## PROBLEM TO WORK ON:
The records that follow are to be reproduced verbatim.

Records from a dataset
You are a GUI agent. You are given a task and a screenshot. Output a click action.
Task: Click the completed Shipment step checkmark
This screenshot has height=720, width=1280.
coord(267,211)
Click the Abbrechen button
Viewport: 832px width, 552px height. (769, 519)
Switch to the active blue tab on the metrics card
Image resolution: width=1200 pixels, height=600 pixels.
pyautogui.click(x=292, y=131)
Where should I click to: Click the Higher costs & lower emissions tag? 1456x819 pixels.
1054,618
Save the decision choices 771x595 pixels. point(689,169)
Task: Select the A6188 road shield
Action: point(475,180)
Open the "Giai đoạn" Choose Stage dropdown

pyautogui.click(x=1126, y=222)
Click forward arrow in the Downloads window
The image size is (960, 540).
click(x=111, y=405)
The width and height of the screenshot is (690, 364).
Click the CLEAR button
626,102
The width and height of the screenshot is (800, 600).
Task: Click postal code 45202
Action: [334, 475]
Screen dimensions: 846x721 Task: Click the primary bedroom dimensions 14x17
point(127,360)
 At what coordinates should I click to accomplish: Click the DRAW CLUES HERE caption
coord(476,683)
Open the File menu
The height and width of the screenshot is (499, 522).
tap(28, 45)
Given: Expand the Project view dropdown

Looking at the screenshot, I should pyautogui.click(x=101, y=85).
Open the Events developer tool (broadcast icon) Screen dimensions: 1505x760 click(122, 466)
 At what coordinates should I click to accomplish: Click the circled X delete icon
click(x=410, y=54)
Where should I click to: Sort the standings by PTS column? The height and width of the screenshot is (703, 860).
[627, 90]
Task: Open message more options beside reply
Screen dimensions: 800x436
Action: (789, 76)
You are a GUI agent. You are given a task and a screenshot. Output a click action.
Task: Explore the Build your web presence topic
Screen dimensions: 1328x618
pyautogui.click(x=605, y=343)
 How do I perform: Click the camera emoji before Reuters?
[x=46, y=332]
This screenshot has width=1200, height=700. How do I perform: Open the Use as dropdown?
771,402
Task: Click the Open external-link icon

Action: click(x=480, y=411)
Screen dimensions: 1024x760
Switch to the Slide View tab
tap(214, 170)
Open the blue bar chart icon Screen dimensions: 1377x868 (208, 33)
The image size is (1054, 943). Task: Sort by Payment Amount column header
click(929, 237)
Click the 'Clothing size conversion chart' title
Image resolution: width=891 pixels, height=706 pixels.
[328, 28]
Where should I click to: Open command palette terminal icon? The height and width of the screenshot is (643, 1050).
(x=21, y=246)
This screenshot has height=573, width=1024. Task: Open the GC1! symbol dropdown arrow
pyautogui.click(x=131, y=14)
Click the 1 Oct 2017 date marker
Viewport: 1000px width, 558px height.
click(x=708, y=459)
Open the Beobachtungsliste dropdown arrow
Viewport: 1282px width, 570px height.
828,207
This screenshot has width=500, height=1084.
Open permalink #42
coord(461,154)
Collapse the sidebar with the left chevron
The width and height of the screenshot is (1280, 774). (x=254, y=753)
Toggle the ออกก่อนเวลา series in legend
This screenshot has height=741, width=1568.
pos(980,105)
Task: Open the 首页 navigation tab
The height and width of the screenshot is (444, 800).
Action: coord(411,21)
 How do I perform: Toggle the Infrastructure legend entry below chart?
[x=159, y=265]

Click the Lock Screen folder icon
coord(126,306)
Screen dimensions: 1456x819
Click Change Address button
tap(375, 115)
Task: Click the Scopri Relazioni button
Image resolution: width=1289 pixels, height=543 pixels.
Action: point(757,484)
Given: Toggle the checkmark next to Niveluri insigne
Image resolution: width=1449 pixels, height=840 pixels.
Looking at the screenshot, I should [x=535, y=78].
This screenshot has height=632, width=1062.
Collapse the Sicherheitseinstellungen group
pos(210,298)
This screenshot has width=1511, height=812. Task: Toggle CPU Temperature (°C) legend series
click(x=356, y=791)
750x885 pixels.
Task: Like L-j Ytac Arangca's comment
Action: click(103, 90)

## YOUR RESPONSE:
You are a GUI agent. You are given a task and a screenshot. Output a click action.
Task: Click the completed Shipment step checkmark
This screenshot has height=720, width=1280.
coord(267,211)
Click the Abbrechen button
Viewport: 832px width, 552px height. (769, 519)
Switch to the active blue tab on the metrics card
Image resolution: width=1200 pixels, height=600 pixels.
pyautogui.click(x=292, y=131)
Where should I click to: Click the Higher costs & lower emissions tag? 1456x819 pixels.
1054,618
Save the decision choices 771x595 pixels. point(689,169)
Task: Select the A6188 road shield
Action: point(475,180)
Open the "Giai đoạn" Choose Stage dropdown

pyautogui.click(x=1126, y=222)
Click forward arrow in the Downloads window
The image size is (960, 540).
click(x=111, y=405)
The width and height of the screenshot is (690, 364).
Click the CLEAR button
626,102
The width and height of the screenshot is (800, 600).
Task: Click postal code 45202
Action: [334, 475]
Screen dimensions: 846x721 Task: Click the primary bedroom dimensions 14x17
point(127,360)
 At what coordinates should I click to accomplish: Click the DRAW CLUES HERE caption
coord(476,683)
Open the File menu
The height and width of the screenshot is (499, 522).
tap(28, 45)
Given: Expand the Project view dropdown

Looking at the screenshot, I should pyautogui.click(x=101, y=85).
Open the Events developer tool (broadcast icon) Screen dimensions: 1505x760 click(122, 466)
 At what coordinates should I click to accomplish: Click the circled X delete icon
click(x=410, y=54)
Where should I click to: Sort the standings by PTS column? The height and width of the screenshot is (703, 860).
[627, 90]
Task: Open message more options beside reply
Screen dimensions: 800x436
Action: (789, 76)
You are a GUI agent. You are given a task and a screenshot. Output a click action.
Task: Explore the Build your web presence topic
Screen dimensions: 1328x618
pyautogui.click(x=605, y=343)
 How do I perform: Click the camera emoji before Reuters?
[x=46, y=332]
This screenshot has width=1200, height=700. How do I perform: Open the Use as dropdown?
771,402
Task: Click the Open external-link icon

Action: click(x=480, y=411)
Screen dimensions: 1024x760
Switch to the Slide View tab
tap(214, 170)
Open the blue bar chart icon Screen dimensions: 1377x868 (208, 33)
The image size is (1054, 943). Task: Sort by Payment Amount column header
click(929, 237)
Click the 'Clothing size conversion chart' title
Image resolution: width=891 pixels, height=706 pixels.
[328, 28]
Where should I click to: Open command palette terminal icon? The height and width of the screenshot is (643, 1050).
(x=21, y=246)
This screenshot has height=573, width=1024. Task: Open the GC1! symbol dropdown arrow
pyautogui.click(x=131, y=14)
Click the 1 Oct 2017 date marker
Viewport: 1000px width, 558px height.
click(x=708, y=459)
Open the Beobachtungsliste dropdown arrow
Viewport: 1282px width, 570px height.
828,207
This screenshot has width=500, height=1084.
Open permalink #42
coord(461,154)
Collapse the sidebar with the left chevron
The width and height of the screenshot is (1280, 774). (x=254, y=753)
Toggle the ออกก่อนเวลา series in legend
This screenshot has height=741, width=1568.
pos(980,105)
Task: Open the 首页 navigation tab
The height and width of the screenshot is (444, 800).
Action: coord(411,21)
 How do I perform: Toggle the Infrastructure legend entry below chart?
[x=159, y=265]

Click the Lock Screen folder icon
coord(126,306)
Screen dimensions: 1456x819
Click Change Address button
tap(375, 115)
Task: Click the Scopri Relazioni button
Image resolution: width=1289 pixels, height=543 pixels.
Action: point(757,484)
Given: Toggle the checkmark next to Niveluri insigne
Image resolution: width=1449 pixels, height=840 pixels.
Looking at the screenshot, I should [x=535, y=78].
This screenshot has height=632, width=1062.
Collapse the Sicherheitseinstellungen group
pos(210,298)
This screenshot has width=1511, height=812. Task: Toggle CPU Temperature (°C) legend series
click(x=356, y=791)
750x885 pixels.
Task: Like L-j Ytac Arangca's comment
Action: click(103, 90)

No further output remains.